Parler de l’individu tunisien et des défis qu’il rencontre en ces temps de désordre, de conspirationnisme et de désarroi, c’est soulever d’emblée une multitude de questions, surtout que nous avons une idée très floue, très paradoxale de notre propre identité. Elle est singulière mais élastique. Le fruit du mélange avec plusieurs autres identités depuis les Phéniciens.
Notre ambition n’est pas d’exposer les ambiguïtés de ce «Tunisien», la force des émotions contradictoires qui le traversent, bien que le fait d’aborder un petit coin de cette question risque de faire grincer quelques dents. Ce qu’on veut, c’est comprendre la profondeur de champ de sa «singularité» et éclairer sa portée en esquissant sa généalogie. Mais écrire le réel d’un vrai et authentique «Tunisien» ne consiste pas à «promener un miroir le long d’un chemin», pour reprendre la très précise expression de Stendhal, à savoir décrire fidèlement les gens. Ni même s’inspirer de faits vécus parce que «la vérité pure et simple est très rarement pure et jamais simple», écrivait Oscar Wilde. Mais cela n’empêche que pour arriver à la vérité, il faut remonter le chemin de cette vérité.
Soyons sérieux et référons-nous plutôt à ce que disait Bourguiba : «D’une poussière d’individus, d’un magma de tribus, de sous-tribus, tous courbés sous le joug de la résignation et du fatalisme, j’ai fait un peuple de citoyens». Fallait-il le rappeler en ce moment précis ? Peut-on écrire sur ce sujet avec conviction, loin du style souvent compassionnel qui prévaut dans certains cercles intellectuels, sans que nos analyses tombent dans le labyrinthe de l’incompréhension ? Absolument, puisque c’est un exercice à la fois instructif, passionnant et, d’une certaine manière, réconfortant.
Il faut reconnaître, tout d’abord, que le «Tunisien» est un cas emblématique de convergence des extrêmes. Savoir ce qui se passe dans sa tête demeure une interrogation vertigineuse, probablement sans fin. Il rit, s’amuse, se révolte, se prête à des jeux de posture, porte plusieurs masques à la fois, adore donner des leçons dans tous les domaines en levant un index vertueux, il voit la paille qui est dans l’œil de son voisin mais n’aperçoit pas la poutre qui est dans le sien, traquant ainsi l’abjection jusqu’au ridicule. Il prétend sans vergogne tenir une place sur les hauteurs de grands consommateurs, même quand il ne reste plus un sou dans sa poche.

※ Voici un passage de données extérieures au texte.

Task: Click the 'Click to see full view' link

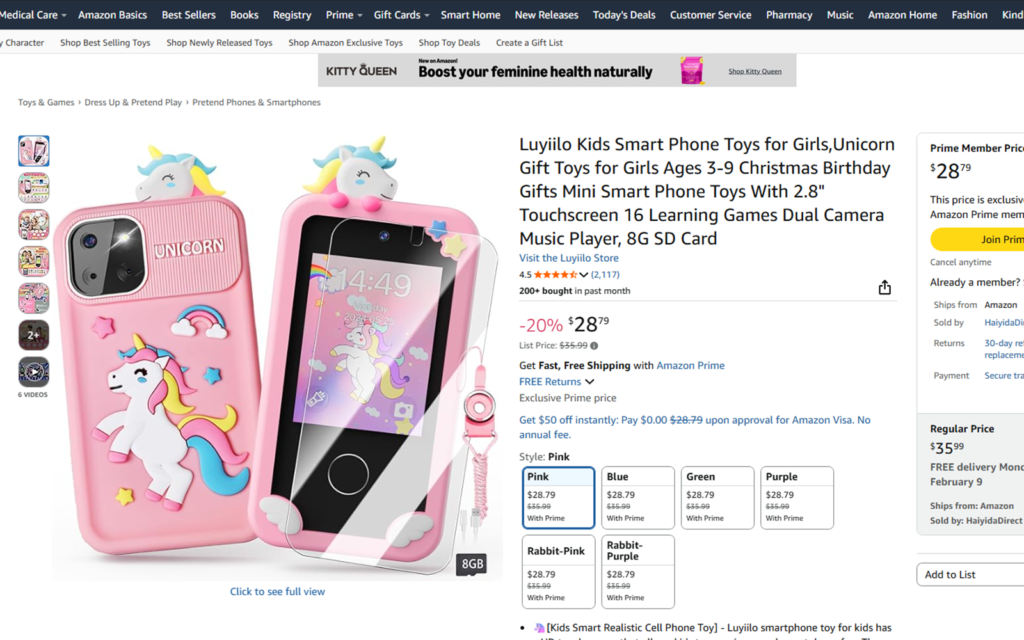Action: coord(277,591)
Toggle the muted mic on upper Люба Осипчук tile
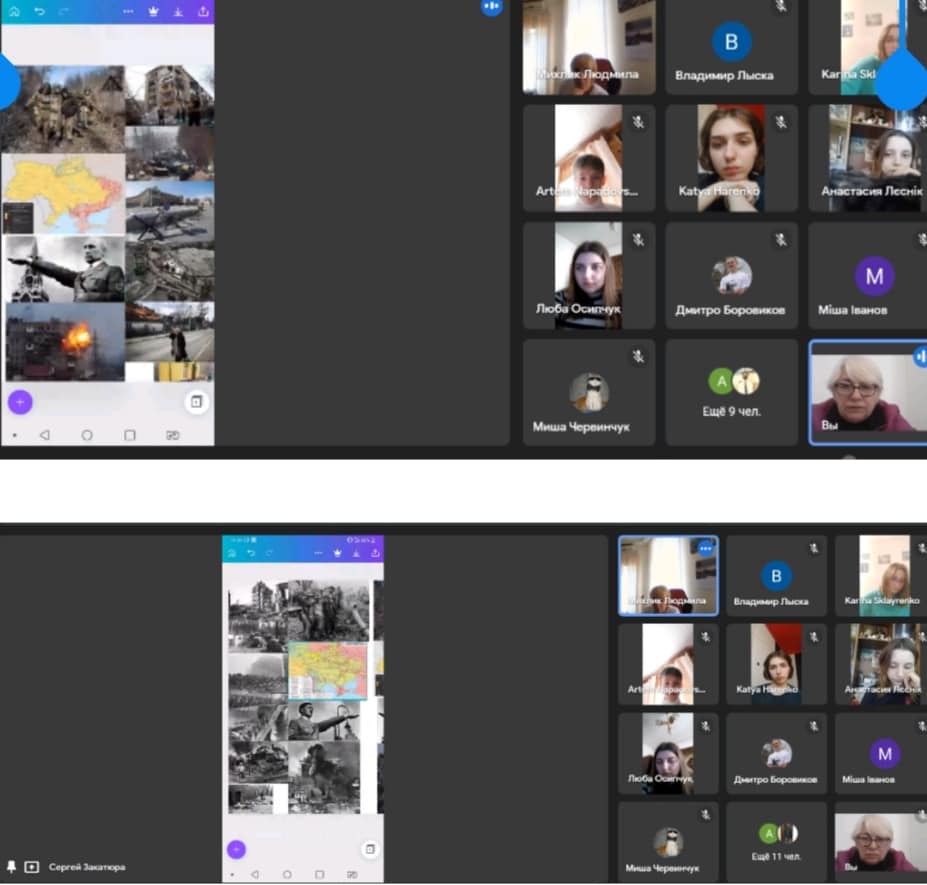The height and width of the screenshot is (885, 927). (638, 239)
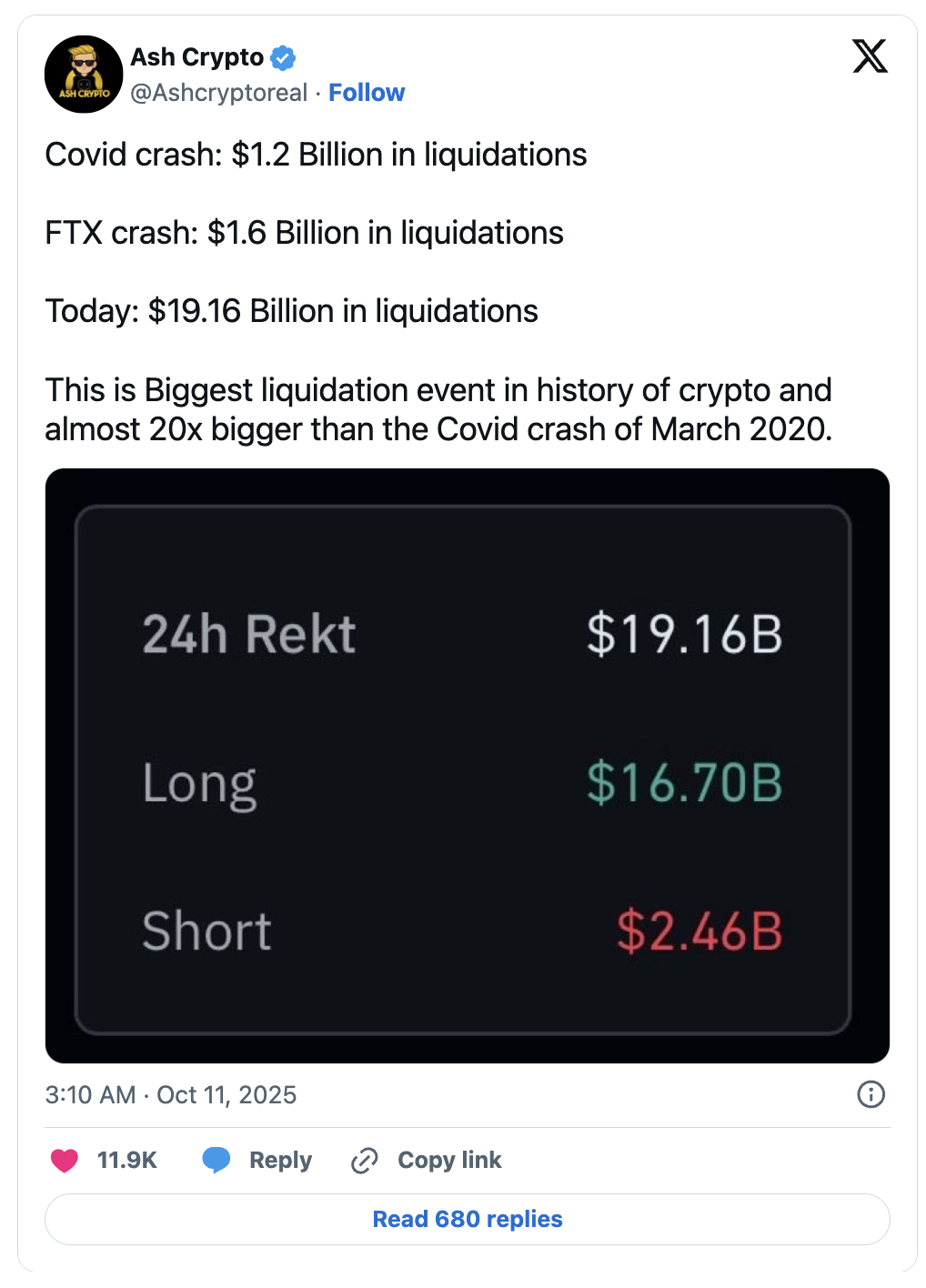
Task: Click the FTX crash tweet line
Action: pyautogui.click(x=304, y=233)

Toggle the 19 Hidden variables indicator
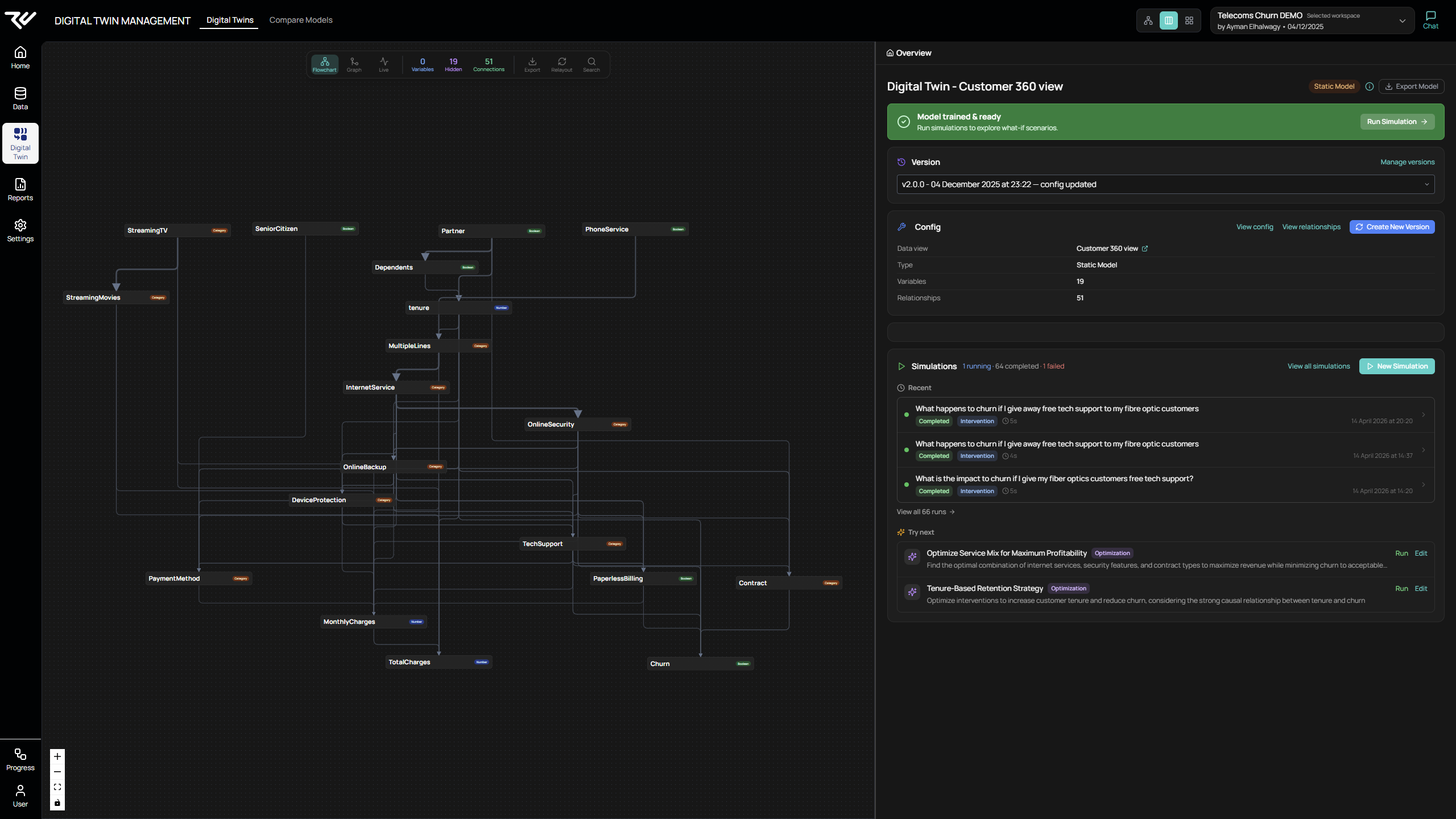[x=453, y=64]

C’est un désenchanté silencieux qui s’épanouit dans le gigantesque vide grenier de ses frustrations longtemps contenues et l’immense bric-à-brac de ses revendications éclectiques. Il module parfois trop mal son statut de «connaisseur averti» en prenant les vessies pour des lanternes. Ce type de «malfaçons» prospère d’ailleurs sur l’idée qu’après tout, le renard est un honorable gardien de poulailler. Traînant une pathologie obsidionale voyant des ennemis partout, il se croit posséder un «patriotimètre» pour mesurer le sentiment patriotique des autres. C’est par un tel processus de «justification morale» que sa volonté de lynchage se transforme en phénomène individuellement acceptable. Cette «justification» est d’autant plus odieuse qu’elle s’exprime dans le lâche confort de la «liberté d’expression». Il suffit de le voir fulminer pour comprendre que la provocation, la vulgarité, la mauvaise foi, les brocards, les outrages et les idées les plus sottes signent, dans son comportement, une partition d’une profondeur tragique dont l’ampleur de la haine est plus dangereuse que les affres des espoirs perdus.
Habitué à ferrailler, un pied dedans, un pied dehors, il se prend pour «un éternel révolutionnaire» contre l’infâme «dictateur» sans se plaindre de passer son temps à l’inventer.
Enfin, il ne fallait pas croire tout ce que racontait Bourguiba. En particulier lorsqu’il oubliait que le Tunisien est, depuis sa création, un phénix qui n’a jamais cessé de renaître de ses cendres. Mais un phénix à qui l’on aurait rogné les ailes.